L’équipe nationale senior du Burkina, les Etalons ont eu un nouvel entraineur le 28 Février 2026. Recruté après un processus d’appel à candidatures. Plus d’une centaine de sélectionneurs ont postulé et au finish, c’est Amir Abdou qui a été retenu. Il a été présenté officiellement le 05 mars dernier à la presse. Dans son appel à candidatures, la Fédération burkinabè de football (FBF) a bien signifié ce qu’elle attend de l’entraineur. C’est donc en toute connaissance de cause que l’entraineur Amir a postulé. C’est dans la même dynamique que la Fédération a porté son choix sur lui. Chacun sait ce qui est attendu de l’autre. Autrement, Amir Abdou a une feuille de route et des objectifs clairement définis à atteindre. On pourrait donc dire que le « marché est conclu » et que chacun est attendu pour faire pleinement son travail. Permettons donc au nouvel entraineur qui, à priori ne connait personne, de travailler sereinement sans influence nocive.

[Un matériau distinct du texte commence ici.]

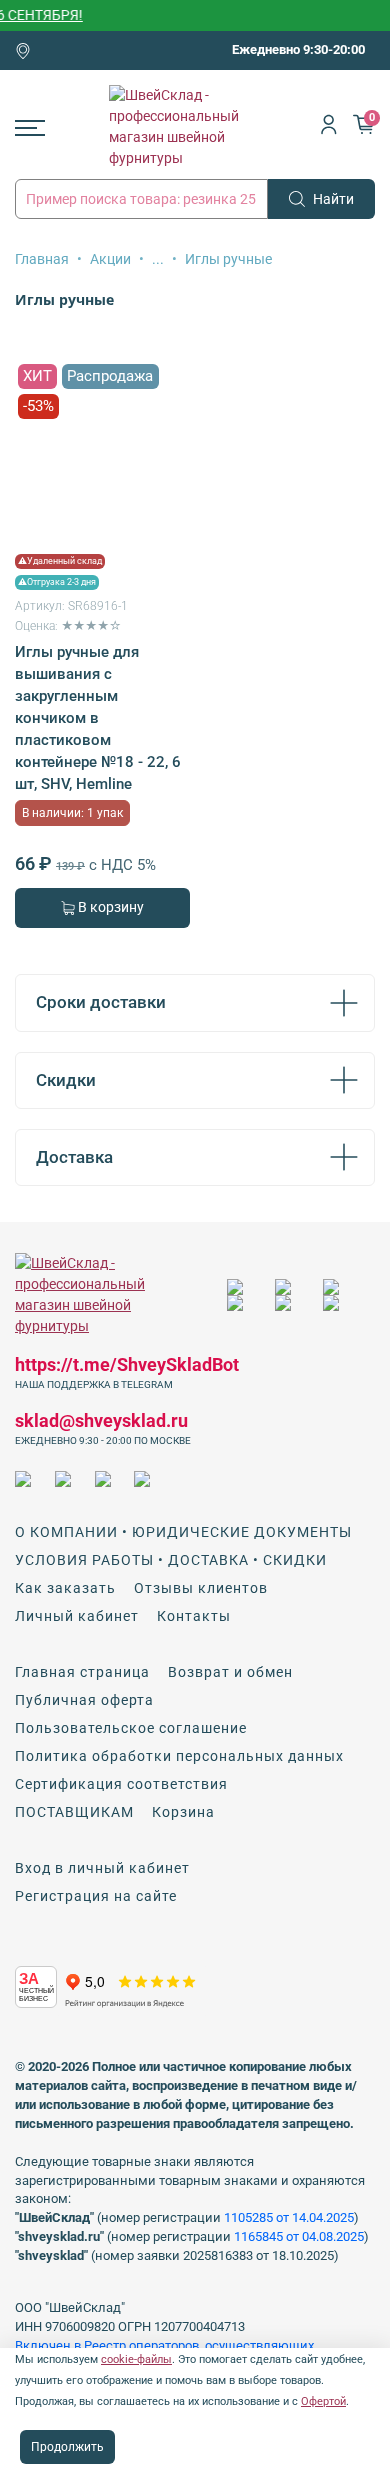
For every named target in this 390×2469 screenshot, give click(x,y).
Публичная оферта (84, 1700)
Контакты (194, 1616)
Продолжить (67, 2447)
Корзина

En effet, c’est de cela qu’il s’agit car tout porte à croire que les entraineurs des Etalons ont rarement les mains libres pour faire leur travail. Entre les influences probables de l’employeur (des membres la Fédération burkinabè de football) et de certains joueurs cadres de l’équipe, de journalistes sportifs dont certains jouent par procuration et des supporters, notamment facebookeurs, les entraineurs sont parfois désorientés. Il est de notoriété que le football est un sport de passion et d’émotion. Mais quand on veut atteindre des résultats, on modère les passions et surtout les émotions, surtout quand elles peuvent émousser des objectifs.

A cet égard, la Fédération burkinabè de football doit laisser les mains libres à l’entraineur non seulement dans ses choix, mais aussi dans l’organisation et la gestion de façon globale de l’équipe dont il est le patron. On ne doit pas non plus lui imposer des collaborateurs qu’il ne connait, avec lesquels ils pourraient ne pas pouvoir travailler convenablement. Il doit donc avoir le choix de ses collaborateurs car, à son tour, il attend d’eux des résultats. Du reste, le staff d’une équipe nationale est aussi une équipe cohérente, engagée et consciente des attentes de son employeur et des amoureux du football.

Il faut que cela soit compris comme cela : le football est un grand ambassadeur. Ce n’est pas pour rien qu’avant chaque match de football officiel on entonne l’hymne national. Ce n’est pas pour rien non plus que le fanion comporte les couleurs du drapeau. On ne doit en aucun cas permettre à quelques individus, quelle que soit leur rang, d’influencer d’une manière ou d’une autre les choix d’un entraineur payé par l’argent du contribuable.

Les défis à relever sont immenses sur le plan sportif et spécifiquement dans le domaine du football, sont énormes. Les Burkinabè  doivent donc faire bloc derrière leur équipe afin de la hisser au sommet de la hiérarchie du football africain et mondial. Avec le nouvel entraineur, les Etalons feront, comme d’habitude, de bons résultats comme de moins bons résultats. C’est à nous de savoir qu’on ne gagne pas à tous les coups. Et lorsqu’on perd, on s’interroge et on se relance. Le parcours d’une équipe nationale n’est jamais linéaire. L’entraineur Amir Abdou ne vient donc pas pour faire des miracles. Que cela soit compris comme cela.